-- Start Quoted passage --
AS FILED WITH THE SECURITIES AND EXCHANGE COMMISSION ON JUNE 3, 2019.
REGISTRATION NO. 333-206182                    
 
 
 

SECURITIES AND EXCHANGE COMMISSION
Washington, D.C. 20549
 

POST-EFFECTIVE AMENDMENT NO. 1 TO
FORM S-8
REGISTRATION STATEMENT
UNDER
THE SECURITIES ACT OF 1933
 

ALAMOS GOLD INC.
(Exact name of registrant as specified in its charter)
 

 
 
 
 
ONTARIO, CANADA
 
NOT APPLICABLE
(State or other jurisdiction of
incorporation or organization)
 
(I.R.S. Employer
Identification No.)
Brookfield Place, 181 Bay Street, Suite 3910
Toronto, Ontario, Canada, M5J 2T3
(416) 368-9932
(Address of principal executive offices)
Alamos Gold Inc. Long-Term Incentive Plan
Employee Share Purchase Plan of Alamos Gold Inc.
(Full title of the plan)

Torys LLP
Attn: Mile T. Kurta
1114 Avenue of the Americas
New York, NY 10036
(212) 880-6000
(Name, address and telephone number, including area code, of agent for service)
 

Indicate by check mark whether the registrant is a large accelerated filer, an accelerated filer, a non-accelerated filer, or a smaller reporting company.





 
 
 
 
 
 
 
 
Large accelerated filer
x
 
  
Accelerated filer
 
o
 
 
 
 
Non-accelerated filer
o
(Do not check if a smaller reporting company)
-- End Quoted passage --
-- Start Extracted records --
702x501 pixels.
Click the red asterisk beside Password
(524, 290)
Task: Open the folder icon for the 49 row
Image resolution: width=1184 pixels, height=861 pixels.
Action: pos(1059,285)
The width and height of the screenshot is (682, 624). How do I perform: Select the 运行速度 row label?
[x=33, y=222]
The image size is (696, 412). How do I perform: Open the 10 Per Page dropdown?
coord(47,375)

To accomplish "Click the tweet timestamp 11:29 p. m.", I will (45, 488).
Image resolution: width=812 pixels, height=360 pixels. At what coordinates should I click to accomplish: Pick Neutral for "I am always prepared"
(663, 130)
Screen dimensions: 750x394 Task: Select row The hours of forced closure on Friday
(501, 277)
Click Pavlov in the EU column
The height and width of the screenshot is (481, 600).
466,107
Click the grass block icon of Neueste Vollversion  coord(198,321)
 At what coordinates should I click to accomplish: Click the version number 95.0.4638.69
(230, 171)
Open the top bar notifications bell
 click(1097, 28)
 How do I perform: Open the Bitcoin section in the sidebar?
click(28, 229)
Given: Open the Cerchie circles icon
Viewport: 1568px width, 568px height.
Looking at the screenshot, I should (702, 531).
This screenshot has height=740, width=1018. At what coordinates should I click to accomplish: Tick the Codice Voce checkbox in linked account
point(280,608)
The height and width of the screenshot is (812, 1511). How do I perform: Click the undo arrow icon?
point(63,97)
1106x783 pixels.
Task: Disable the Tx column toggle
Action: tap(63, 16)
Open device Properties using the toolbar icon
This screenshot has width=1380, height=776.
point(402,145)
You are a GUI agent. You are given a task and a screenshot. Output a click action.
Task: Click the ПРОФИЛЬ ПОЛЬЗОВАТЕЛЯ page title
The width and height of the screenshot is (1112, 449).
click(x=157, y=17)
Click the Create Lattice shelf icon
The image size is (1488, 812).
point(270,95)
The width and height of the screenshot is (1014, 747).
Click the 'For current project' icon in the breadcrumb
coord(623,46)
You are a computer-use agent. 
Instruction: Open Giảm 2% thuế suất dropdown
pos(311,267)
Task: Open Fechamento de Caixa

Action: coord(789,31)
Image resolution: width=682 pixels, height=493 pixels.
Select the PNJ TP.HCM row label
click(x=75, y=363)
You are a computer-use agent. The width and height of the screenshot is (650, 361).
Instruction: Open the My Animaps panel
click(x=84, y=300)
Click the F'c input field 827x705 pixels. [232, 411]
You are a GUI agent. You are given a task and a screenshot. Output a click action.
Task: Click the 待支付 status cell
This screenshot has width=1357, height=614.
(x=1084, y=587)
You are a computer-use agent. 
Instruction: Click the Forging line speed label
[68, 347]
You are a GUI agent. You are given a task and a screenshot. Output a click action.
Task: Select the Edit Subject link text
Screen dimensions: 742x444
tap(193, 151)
-- End Extracted records --
Task instructions:
Write the next part of the Alamos Gold Inc. registration statement, beginning directly after its final line.

Result for this exercise:
  
Smaller reporting company
 
o







EXPLANATORY NOTE

This Post-Effective Amendment No. 1 (this “ Post-Effective Amendment ”) to the Registration Statement on Form S-8 (File No. 333-206182) of Alamos Gold Inc. (“ Alamos ” or the “ Registrant ”) relating to the issuance of the Registrant’s Class A common shares (the “ Common Shares ”) pursuant to its Long-Term Incentive Plan (the “ LTIP ”) and Employee Share Purchase Plan (the “ ESPP ”, and together with the LTIP, the “ Plans ”) is being filed to reflect certain amendments to the Plans that were approved by the Registrant’s shareholders on May 2, 2019 and, in the case of the ESPP, became effective on June 1, 2019. The amended LTIP became effective upon shareholder approval, but no Common Shares have been issued under the amended LTIP prior to this Post-Effective Amendment. The maximum number of Common Shares issuable under the amended Plans is unchanged under this Post-Effective Amendment.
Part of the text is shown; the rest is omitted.